To begin with, the artist is ceaselessly panting
under his creditors; his necessities beget his debts, and his debts
require of him his nights. After his labor, his pleasure. The comedian
plays till midnight, studies in the morning, rehearses at noon; the
sculptor is bent before his statue; the journalist is a marching
thought, like the soldier when at war; the painter who is the fashion
is crushed with work, the painter with no occupation, if he feels
himself to be a man of genius, gnaws his entrails. Competition,
rivalry, calumny assail talent. Some, in desperation, plunge into the
abyss of vice, others die young and unknown because they have
discounted their future too soon. Few of these figures, originally
sublime, remain beautiful.
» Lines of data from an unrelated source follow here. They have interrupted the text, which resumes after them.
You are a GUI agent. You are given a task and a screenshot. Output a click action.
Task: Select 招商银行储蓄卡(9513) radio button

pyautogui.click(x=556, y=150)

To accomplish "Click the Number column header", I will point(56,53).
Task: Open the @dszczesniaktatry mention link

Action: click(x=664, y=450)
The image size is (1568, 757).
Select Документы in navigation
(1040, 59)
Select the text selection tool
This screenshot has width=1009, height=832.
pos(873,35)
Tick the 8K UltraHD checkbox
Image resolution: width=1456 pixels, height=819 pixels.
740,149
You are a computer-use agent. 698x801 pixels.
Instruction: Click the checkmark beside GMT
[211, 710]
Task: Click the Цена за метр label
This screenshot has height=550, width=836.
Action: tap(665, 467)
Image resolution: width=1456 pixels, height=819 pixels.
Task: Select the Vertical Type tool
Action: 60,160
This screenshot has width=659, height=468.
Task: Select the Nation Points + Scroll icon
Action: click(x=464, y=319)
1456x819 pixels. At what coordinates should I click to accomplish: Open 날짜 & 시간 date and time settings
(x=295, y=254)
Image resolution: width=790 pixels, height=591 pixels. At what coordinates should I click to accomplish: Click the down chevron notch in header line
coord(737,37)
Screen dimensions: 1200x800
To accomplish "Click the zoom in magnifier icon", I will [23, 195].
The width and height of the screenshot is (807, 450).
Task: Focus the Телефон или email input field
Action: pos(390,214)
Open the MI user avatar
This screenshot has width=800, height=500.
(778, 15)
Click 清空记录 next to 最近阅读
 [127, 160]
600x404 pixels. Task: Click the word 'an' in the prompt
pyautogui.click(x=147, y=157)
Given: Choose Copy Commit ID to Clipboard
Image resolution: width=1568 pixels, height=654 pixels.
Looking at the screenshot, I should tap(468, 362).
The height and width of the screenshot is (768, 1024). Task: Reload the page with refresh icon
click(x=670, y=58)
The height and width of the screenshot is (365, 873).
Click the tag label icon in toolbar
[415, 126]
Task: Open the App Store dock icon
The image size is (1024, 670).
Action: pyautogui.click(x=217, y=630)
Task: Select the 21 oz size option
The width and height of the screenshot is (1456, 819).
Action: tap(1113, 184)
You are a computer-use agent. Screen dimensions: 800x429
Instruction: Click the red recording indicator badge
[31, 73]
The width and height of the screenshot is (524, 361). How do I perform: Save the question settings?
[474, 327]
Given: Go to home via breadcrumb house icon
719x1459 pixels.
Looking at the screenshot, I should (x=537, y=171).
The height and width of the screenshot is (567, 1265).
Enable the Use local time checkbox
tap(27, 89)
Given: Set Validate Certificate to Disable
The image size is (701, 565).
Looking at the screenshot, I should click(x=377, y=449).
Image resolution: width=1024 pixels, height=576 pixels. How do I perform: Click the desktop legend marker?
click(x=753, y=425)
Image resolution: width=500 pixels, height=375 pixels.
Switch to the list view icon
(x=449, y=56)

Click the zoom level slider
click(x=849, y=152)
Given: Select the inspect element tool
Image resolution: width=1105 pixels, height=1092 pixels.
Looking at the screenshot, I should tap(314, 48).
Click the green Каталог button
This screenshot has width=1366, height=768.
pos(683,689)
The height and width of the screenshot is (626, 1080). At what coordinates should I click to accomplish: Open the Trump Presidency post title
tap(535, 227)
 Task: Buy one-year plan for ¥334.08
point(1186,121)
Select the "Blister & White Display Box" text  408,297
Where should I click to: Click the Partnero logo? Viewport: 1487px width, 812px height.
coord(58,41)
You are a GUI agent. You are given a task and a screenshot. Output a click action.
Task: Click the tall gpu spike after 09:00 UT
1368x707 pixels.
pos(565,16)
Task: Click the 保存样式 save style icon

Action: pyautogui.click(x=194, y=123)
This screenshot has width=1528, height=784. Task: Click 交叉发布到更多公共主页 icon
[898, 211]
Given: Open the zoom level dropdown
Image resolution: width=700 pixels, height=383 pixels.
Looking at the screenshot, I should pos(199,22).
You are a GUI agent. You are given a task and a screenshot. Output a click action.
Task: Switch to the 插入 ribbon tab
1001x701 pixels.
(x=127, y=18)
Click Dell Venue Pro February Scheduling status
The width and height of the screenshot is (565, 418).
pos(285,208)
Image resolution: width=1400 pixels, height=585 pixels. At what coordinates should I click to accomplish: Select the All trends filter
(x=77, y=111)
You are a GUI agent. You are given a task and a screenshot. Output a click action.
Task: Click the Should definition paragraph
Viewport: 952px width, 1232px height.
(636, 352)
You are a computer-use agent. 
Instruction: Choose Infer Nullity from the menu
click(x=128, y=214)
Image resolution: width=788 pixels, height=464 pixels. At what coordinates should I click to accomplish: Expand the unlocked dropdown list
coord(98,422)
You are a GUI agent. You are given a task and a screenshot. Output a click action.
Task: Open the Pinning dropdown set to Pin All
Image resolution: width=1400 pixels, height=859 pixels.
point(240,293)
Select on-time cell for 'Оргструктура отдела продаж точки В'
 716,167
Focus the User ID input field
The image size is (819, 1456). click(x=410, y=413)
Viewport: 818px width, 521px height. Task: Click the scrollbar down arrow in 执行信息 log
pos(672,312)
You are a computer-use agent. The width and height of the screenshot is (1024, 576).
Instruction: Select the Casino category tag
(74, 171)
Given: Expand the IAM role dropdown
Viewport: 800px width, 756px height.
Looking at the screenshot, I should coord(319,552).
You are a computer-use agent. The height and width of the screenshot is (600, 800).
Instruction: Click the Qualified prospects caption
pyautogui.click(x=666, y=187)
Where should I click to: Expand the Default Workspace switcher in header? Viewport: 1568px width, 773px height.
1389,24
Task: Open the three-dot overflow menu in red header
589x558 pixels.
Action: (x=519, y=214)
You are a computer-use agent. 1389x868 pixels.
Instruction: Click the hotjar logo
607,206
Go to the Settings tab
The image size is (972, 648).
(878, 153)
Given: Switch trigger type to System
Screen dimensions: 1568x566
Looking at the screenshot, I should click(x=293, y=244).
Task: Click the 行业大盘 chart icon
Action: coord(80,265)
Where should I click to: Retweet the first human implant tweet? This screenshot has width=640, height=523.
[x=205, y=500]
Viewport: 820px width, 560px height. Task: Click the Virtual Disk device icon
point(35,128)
On the other hand, the flagrant beauty of
their heads is not understood. An artist's face is always exorbitant,
it is always above or below the conventional lines of what fools call
the _beau-ideal_. What power is it that destroys them? Passion. Every
passion in Paris resolves into two terms: gold and pleasure. Now, do
you not breathe again? Do you not feel air and space purified? Here is
neither labor nor suffering. The soaring arch of gold has reached the
summit. From the lowest gutters, where its stream commences, from the
little shops where it is stopped by puny coffer-dams, from the heart
of the counting-houses and great workshops, where its volume is that
of ingots--gold, in the shape of dowries and inheritances, guided by
the hands of young girls or the bony fingers of age, courses towards
the aristocracy, where it will become a blazing, expansive stream.